We acquire these images every day, so we can watch the plants grow. At the four-leaf stage, water is withheld from half of the plants, while the remaining plants remain watered. This allows us to watch as the plants respond to drought. Our idea is that we can see the final reduction in leaf area as well as which plants start to respond first with slowed growth or by turning from green to brown. However, to answer these questions, we first have to identify the individual pots and quantify the shoot traits of the plants. We have developed a general purpose tool that supports a user annotating, or marking, an image for regions of interest. We use this tool for selecting all the pots in the first day’s image. Since the pots don’t move, we can use this same template to select pots in all 50 days of images we acquire. This allows us to crop out individual pots from all the images. Once we have these, we still have to identify plants from the background. Healthy plants are green, while the background includes potting media, a gray plastic pot and black plastic trays. In order to identify the plants, we chose to employ machine learning, like what’s used by Google Home or Amazon Alexa. Using our annotating software, we chose small areas containing only the plant, media, pot or tray. We used a probability model called a Bayesian classifier to train the computer to identify these. Now that the computer is trained, we can use this classifier on new images to identify the plants.
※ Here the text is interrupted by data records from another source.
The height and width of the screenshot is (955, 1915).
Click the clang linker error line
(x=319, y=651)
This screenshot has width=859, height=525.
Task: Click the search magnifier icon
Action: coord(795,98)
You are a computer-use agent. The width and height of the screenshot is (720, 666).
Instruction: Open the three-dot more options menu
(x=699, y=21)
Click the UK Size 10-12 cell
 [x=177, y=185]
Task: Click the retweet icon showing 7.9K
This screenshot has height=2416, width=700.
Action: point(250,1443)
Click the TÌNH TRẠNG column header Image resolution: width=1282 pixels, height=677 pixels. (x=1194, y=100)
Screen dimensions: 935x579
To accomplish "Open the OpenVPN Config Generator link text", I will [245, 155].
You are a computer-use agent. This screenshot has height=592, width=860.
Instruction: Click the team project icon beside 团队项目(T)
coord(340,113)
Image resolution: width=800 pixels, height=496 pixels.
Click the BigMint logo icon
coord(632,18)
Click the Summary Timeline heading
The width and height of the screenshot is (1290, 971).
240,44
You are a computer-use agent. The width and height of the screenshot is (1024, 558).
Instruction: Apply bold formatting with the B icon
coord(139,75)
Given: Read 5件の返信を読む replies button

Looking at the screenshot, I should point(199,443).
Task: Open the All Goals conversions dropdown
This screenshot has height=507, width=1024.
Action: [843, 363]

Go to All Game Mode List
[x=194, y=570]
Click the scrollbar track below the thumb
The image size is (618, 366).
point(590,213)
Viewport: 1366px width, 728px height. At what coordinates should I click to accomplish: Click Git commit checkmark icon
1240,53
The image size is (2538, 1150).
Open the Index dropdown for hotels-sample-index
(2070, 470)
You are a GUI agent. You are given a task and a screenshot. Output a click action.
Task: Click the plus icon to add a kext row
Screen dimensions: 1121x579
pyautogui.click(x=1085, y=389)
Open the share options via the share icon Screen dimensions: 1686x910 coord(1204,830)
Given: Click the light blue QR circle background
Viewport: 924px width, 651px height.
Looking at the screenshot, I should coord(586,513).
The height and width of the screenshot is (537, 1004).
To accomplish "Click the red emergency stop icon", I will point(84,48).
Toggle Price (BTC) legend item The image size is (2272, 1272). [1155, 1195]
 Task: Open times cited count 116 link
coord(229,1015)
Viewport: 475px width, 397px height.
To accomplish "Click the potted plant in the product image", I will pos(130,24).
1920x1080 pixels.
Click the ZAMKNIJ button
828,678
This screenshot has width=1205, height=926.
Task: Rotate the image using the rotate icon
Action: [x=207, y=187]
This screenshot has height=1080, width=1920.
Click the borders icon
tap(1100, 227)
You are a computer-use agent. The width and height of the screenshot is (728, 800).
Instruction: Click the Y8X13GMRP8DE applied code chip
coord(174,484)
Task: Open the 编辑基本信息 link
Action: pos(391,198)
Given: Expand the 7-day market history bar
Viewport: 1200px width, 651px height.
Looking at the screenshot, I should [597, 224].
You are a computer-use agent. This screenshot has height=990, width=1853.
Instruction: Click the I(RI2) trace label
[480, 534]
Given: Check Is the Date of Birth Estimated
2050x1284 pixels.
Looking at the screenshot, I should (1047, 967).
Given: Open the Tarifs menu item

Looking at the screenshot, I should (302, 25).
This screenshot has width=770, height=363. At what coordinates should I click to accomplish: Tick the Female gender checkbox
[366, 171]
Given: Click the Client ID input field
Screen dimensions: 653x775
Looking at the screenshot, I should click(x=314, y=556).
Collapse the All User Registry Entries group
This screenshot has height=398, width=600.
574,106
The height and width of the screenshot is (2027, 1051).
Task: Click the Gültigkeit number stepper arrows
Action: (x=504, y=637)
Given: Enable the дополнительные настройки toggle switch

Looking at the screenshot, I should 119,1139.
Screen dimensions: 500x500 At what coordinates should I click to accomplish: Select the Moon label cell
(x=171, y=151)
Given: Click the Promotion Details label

Finally, we can calculate traits like leaf area and number and get an indication of plant health by evaluating greenness.
Image-based plant measurements are among the hottest topics in plant biology and crop science. We are utilizing the latest techniques in computer vision and machine learning along with state-of-the-art cameras in order to put plants in the spotlight. We aim to shed light on how plants grow and respond to stresses like drought and heat in order to develop the best forages possible for the Great Plains.